192 S.W. 338 | Tex. App. | 1917
This is a suit for damages arising from injuries alleged to have accrued through the negligence of appellant as receiver of the St. Louis, Brownsville Mexico Railway Company, in leaving a velocipede in its passway, over which appellee, a police officer, fell, causing injury to his arm and causing his pistol to be discharged and inflicting a wound upon his body. The cause was tried by jury, resulting in a verdict and judgment in favor of appellee for $2,375.

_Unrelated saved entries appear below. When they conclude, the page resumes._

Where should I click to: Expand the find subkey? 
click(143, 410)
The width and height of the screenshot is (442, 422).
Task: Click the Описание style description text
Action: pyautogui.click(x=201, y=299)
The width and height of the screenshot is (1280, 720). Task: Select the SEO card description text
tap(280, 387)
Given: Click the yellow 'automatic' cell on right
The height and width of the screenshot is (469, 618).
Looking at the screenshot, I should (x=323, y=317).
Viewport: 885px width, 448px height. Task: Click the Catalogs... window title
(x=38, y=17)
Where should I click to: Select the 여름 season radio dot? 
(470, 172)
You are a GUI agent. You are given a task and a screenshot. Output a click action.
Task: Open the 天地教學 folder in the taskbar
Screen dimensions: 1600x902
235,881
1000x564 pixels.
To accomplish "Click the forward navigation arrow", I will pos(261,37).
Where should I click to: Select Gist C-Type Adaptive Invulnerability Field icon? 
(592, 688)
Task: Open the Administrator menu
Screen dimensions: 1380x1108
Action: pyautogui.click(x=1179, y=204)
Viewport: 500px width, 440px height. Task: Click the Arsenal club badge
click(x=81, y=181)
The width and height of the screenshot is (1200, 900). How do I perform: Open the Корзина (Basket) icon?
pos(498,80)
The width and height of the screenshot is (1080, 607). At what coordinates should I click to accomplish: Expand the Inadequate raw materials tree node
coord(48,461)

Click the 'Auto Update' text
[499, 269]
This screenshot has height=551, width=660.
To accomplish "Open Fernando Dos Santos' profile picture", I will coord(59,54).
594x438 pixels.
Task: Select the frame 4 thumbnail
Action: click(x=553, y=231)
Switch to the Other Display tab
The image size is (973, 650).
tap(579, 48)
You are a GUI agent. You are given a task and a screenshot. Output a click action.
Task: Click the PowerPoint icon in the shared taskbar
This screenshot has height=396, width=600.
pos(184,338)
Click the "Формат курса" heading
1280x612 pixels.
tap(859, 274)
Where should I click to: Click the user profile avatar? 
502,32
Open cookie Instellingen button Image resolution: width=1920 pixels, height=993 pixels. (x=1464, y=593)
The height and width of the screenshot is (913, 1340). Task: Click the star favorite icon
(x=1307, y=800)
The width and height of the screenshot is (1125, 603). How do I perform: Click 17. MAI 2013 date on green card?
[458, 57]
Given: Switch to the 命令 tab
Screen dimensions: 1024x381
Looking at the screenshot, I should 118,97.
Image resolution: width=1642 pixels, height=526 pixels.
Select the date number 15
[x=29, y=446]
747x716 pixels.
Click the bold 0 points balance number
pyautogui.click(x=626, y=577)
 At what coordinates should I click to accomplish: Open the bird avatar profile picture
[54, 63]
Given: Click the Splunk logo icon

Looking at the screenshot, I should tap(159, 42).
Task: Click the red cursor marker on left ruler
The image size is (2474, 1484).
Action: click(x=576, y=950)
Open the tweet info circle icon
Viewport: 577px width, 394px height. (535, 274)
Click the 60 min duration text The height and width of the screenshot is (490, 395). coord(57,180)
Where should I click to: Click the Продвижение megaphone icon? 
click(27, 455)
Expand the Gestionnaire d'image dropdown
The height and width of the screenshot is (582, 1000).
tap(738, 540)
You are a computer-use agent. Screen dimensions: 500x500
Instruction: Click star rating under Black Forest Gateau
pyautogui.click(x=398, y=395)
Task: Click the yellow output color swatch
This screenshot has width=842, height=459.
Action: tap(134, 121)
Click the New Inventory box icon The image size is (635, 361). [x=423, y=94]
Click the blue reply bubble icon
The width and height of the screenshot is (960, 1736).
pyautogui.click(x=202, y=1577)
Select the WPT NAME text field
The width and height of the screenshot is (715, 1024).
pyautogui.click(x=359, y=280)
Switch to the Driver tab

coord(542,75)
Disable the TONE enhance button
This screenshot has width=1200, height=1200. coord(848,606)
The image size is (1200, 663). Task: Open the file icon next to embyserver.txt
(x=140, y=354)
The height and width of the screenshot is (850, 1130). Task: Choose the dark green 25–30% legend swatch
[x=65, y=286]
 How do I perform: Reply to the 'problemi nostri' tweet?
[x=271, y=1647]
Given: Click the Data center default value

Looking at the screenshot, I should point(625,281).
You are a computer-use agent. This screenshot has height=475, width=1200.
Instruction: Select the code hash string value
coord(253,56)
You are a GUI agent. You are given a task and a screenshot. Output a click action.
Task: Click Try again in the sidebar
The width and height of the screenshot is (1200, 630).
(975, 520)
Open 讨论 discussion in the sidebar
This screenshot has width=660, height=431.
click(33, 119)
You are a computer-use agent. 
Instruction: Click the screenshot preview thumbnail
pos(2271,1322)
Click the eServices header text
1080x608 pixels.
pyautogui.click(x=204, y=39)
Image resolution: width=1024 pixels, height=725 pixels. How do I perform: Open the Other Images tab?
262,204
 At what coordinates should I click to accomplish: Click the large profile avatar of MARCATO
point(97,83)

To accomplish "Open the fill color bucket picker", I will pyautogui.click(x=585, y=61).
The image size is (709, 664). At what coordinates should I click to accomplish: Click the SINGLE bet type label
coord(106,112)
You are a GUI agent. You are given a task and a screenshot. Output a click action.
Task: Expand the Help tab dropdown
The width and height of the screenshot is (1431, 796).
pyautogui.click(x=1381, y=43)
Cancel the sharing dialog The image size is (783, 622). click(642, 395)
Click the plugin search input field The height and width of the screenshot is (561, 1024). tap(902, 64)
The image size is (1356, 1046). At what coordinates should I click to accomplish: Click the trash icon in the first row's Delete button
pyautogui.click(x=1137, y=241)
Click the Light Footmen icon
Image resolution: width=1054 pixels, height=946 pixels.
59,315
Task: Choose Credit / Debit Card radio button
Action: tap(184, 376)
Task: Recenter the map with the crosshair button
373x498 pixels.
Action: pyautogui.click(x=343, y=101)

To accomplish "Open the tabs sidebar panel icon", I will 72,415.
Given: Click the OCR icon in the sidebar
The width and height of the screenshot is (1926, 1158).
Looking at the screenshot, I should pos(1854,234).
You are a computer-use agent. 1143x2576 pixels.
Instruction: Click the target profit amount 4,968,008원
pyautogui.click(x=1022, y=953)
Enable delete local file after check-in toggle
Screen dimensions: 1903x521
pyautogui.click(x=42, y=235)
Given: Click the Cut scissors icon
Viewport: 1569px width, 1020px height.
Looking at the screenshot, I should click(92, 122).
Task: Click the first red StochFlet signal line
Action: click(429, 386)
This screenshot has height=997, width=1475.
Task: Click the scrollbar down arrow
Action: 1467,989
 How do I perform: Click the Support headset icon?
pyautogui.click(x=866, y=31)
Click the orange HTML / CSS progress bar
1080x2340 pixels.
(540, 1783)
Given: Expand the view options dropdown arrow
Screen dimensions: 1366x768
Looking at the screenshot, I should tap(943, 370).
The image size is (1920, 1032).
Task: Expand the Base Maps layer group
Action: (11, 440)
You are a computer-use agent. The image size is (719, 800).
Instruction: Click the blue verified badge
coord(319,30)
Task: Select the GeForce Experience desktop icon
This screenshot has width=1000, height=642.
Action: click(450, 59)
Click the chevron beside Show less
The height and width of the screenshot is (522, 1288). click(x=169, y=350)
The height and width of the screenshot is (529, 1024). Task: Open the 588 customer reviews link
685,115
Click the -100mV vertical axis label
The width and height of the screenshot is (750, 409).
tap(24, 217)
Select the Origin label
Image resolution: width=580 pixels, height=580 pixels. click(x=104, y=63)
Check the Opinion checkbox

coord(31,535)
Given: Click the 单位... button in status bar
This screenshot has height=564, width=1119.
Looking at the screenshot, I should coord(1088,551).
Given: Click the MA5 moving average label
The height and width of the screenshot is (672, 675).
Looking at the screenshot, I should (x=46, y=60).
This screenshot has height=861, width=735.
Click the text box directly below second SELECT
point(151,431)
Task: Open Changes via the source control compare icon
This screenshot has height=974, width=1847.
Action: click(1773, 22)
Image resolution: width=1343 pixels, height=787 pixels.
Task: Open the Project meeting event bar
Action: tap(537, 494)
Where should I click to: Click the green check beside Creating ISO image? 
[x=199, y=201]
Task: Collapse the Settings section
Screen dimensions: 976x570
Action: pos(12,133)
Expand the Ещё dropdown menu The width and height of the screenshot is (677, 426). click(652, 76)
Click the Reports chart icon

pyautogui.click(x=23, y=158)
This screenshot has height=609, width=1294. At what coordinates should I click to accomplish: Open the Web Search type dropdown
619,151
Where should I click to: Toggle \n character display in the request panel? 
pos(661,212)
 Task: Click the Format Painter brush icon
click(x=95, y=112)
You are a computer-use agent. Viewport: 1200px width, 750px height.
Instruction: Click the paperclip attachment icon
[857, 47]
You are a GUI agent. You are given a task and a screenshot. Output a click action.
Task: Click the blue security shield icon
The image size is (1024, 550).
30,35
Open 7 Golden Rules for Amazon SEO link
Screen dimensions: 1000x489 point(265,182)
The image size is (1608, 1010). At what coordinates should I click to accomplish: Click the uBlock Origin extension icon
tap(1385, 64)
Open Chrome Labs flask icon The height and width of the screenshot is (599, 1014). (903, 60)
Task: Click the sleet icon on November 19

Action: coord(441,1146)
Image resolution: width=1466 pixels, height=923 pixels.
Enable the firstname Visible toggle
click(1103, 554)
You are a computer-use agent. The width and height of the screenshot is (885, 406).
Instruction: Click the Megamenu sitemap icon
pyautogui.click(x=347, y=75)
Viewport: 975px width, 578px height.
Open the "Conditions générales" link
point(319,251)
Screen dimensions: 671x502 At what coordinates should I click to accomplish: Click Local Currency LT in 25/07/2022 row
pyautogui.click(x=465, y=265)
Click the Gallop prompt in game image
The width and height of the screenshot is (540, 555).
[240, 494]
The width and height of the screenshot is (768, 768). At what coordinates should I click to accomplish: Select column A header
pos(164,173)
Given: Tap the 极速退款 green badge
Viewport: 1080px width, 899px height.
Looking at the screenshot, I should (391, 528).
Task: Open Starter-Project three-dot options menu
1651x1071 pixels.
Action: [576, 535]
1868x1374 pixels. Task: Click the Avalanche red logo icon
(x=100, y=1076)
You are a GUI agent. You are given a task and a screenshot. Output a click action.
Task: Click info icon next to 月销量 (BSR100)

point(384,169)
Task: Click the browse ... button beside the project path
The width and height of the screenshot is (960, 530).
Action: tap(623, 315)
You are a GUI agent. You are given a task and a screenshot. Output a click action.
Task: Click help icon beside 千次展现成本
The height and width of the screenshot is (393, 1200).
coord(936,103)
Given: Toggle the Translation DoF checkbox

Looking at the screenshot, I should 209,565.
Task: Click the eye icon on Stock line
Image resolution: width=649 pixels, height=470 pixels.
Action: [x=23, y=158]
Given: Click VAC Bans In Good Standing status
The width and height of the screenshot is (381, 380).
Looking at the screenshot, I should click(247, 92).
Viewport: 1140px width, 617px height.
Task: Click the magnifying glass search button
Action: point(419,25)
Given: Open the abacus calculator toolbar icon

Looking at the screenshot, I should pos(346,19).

It was alleged in the petition that appellant had what is called a certain "walkway" for the purpose of loading and unloading freight, express, and passengers, "and over which walkway the public generally passes to and from as a part of the street or highway leading from all sides into and from said depot." It was further alleged:
"That defendant owned and operated a vehicle sometimes called a velocipede, railway motorcycle, or hand car propelled by gasoline, which was used by the inspectors on the tracks of said road, and when not in use, said vehicle was taken off the track and stored; it consisted of a motor and the extension rod the width of the railroad track, connected with a wheel with a larger wheel under the motor; that on or about the 21st day of March, A.D. 1914, the defendant, by his servants, employés, or other persons authorized by the defendant to use said vehicle, instead of storing same in a safe place, carelessly and negligently placed it across said walkway, and carelessly and negligently allowed same to remain there during the night, and carelessly and negligently failed to place a light over said obstruction, as was his duty to do to protect and warn any and all persons walking on said walkway from injury or damage."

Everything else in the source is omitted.